STAD dan TGT paling cocok untuk mengajarkan materi pembelajaran dengan tujuan pembelajaran yang dirumuskan dengan jelas, misalnya pada bidang studi matematika.

3.         Team-Assisted individualization (TAI)
Model ini dirancang dan digunakan untuk pembelajaran terprogram, misalnya pengajaran matematika yang berurutan. Kelompok diorganisasi seperti halnya dengan model STAD dan TGT. Bedanya yaitu pada model STAD dan TGT menggunakan satu bentuk pembelajaran, sedangkan model TAI mnggunakan kombinasi pembelajaran kooperatif dan pengajaran individual. Selain itu model STAD dan TGT dirancang untuk berbagai bidang studi, sedangkan pendekatan TAI dirancang khusus untuk mengajarkan matematika pada kelas 3 sampai kelas 6. Pada model pembelajaran kooperatif dengan model TAI ini setiap siswa bekerja sesuai dengan unit-unit yang diprogramkan secara individu yang dipilih sesuai dengan level kemampuannya.

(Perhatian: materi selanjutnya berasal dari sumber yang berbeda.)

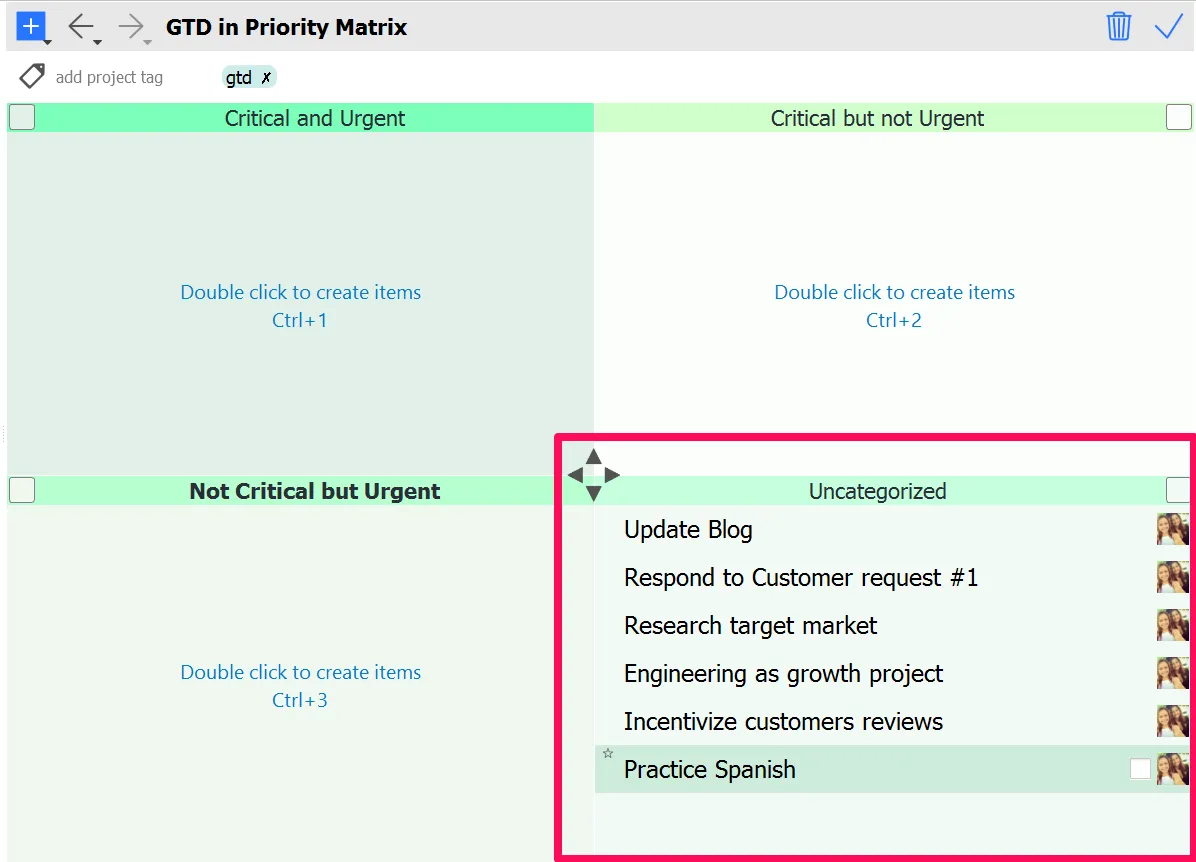The width and height of the screenshot is (1196, 862).
Task: Click the tag icon beside add project tag
Action: (x=31, y=76)
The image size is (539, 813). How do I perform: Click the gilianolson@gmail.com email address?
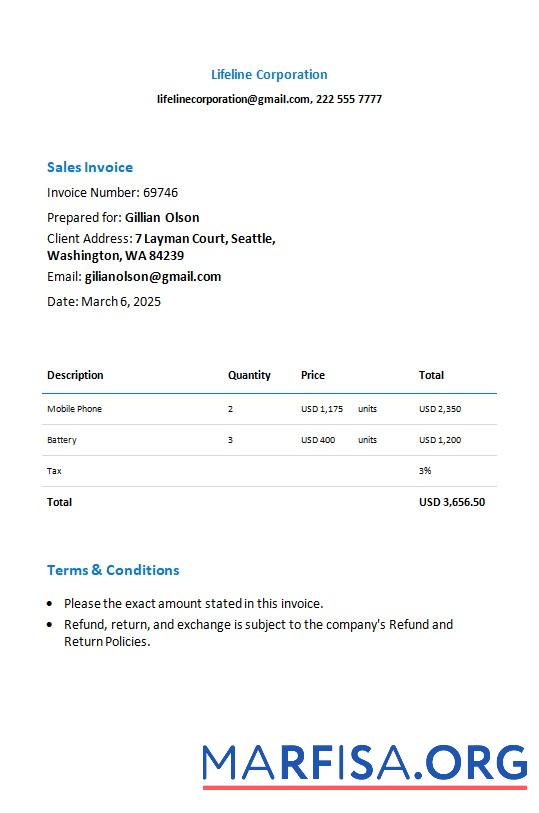(x=153, y=277)
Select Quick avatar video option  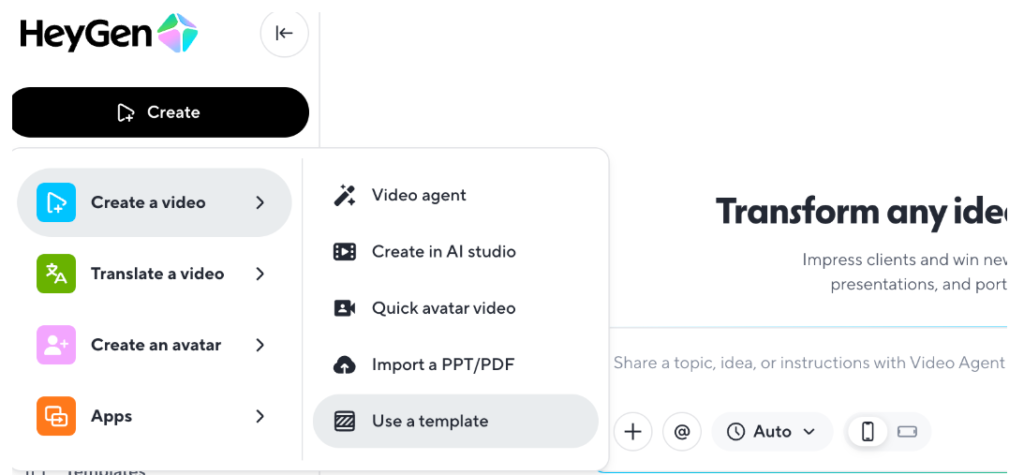click(x=443, y=308)
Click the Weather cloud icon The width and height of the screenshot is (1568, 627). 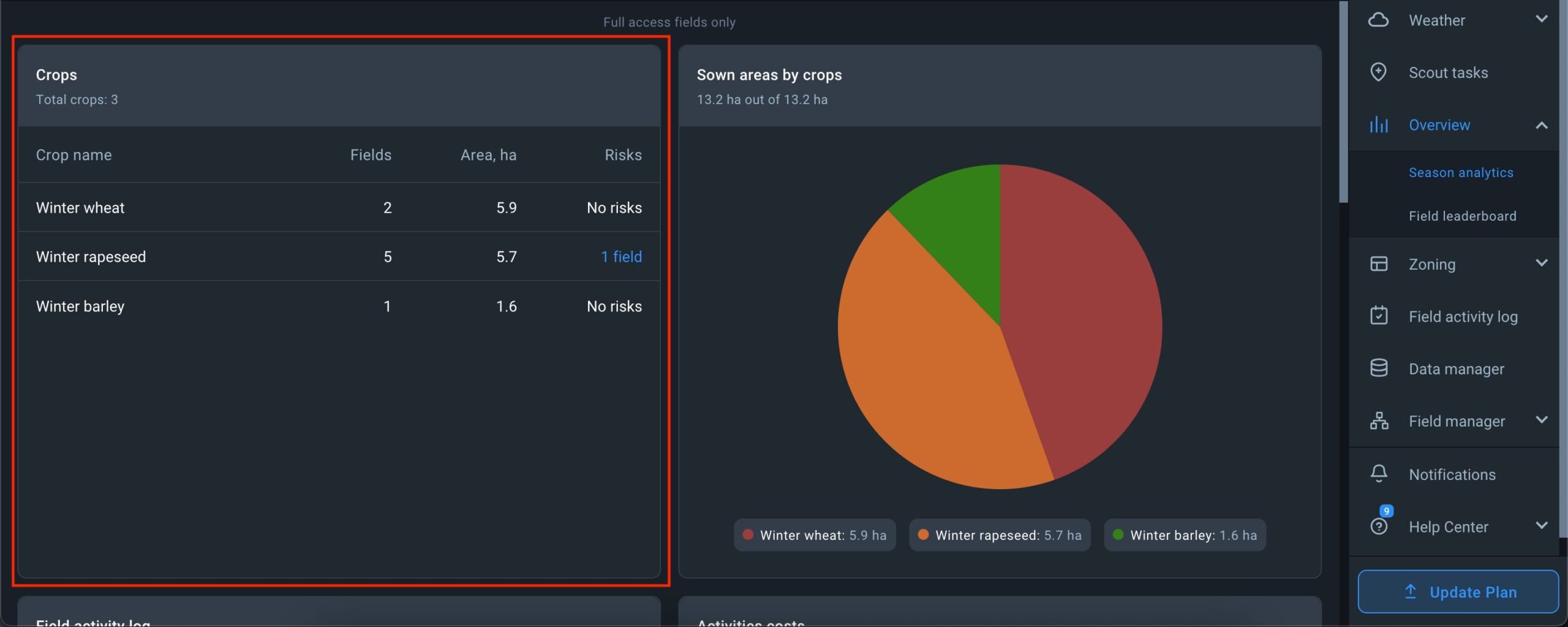1378,20
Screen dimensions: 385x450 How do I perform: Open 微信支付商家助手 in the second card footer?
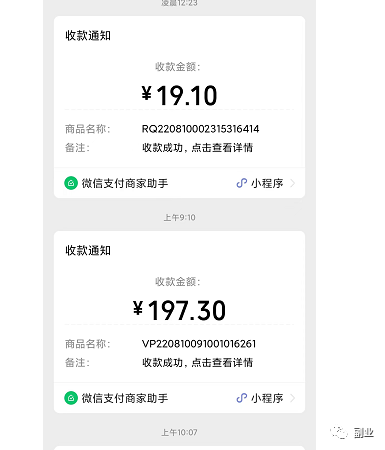(x=125, y=398)
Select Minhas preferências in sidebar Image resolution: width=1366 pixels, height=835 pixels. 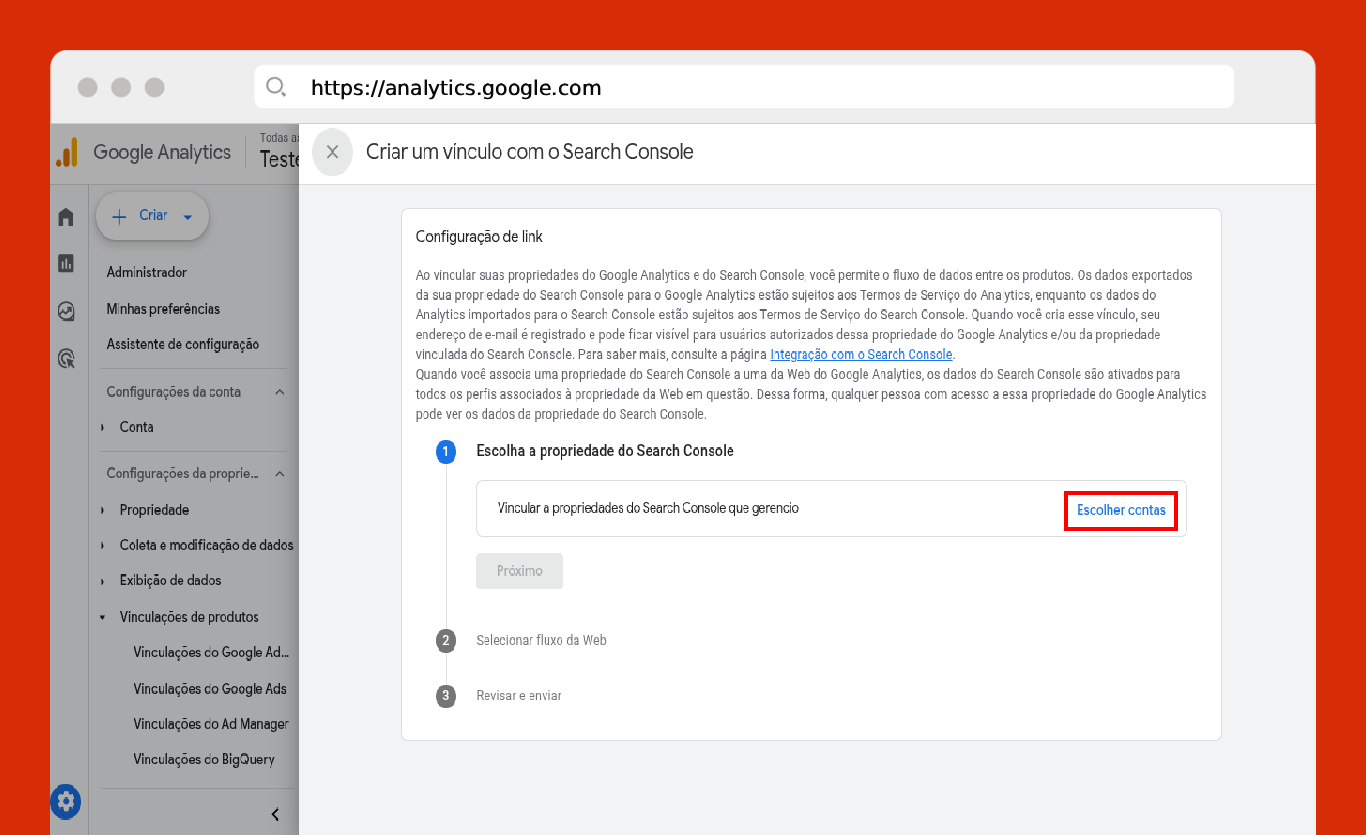pyautogui.click(x=163, y=309)
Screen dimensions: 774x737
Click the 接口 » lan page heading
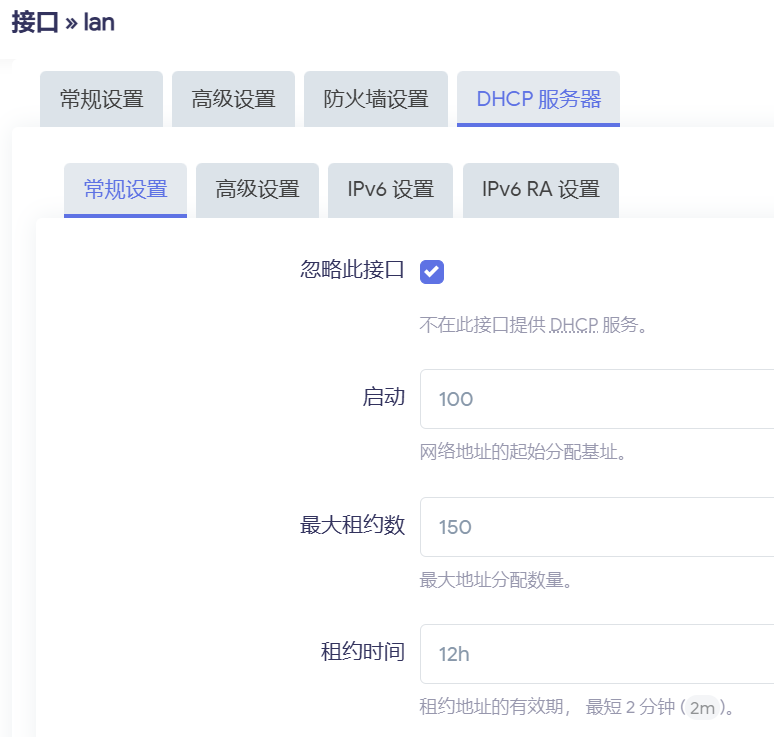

4.         Cooperative Integrated Reading and Composition (CIRC)
Cooperative Integrated Reading and Composition (CIRC) adalah sebuah program komprehensif dalam pengajaran membaca dan menulis untuk kelas tinggi sekolah dasar ().
Pada model ini siswa bekerja dalam tim dalam pembelajaran kooperatif beranggotakan 4 orang. Mereka terlibat dalam sebuah kegiatan bersama, termasuk saling membacakan satu dengan yang lainnya, membuat prediksi tentang bagaimana cerita naratif yang akan muncul, saling membuat ikhtisar satu dengan yang yang lain,menulis tanggapan terhadap cerita, dan berlatih mengerjakan serta perbendaharaan kata. Mereka juga bekerja sama unuk memahami ide pokok dan keterampilan pemahaman yang lain. Selama pembelajaran ilmu-ilmu sastra, siswa terlibat dalam menulis draf, saling merevisi dan mengedit pekerjaan satu dengan yang lain dan mempersiapkan untuk publikasi buku kelompok.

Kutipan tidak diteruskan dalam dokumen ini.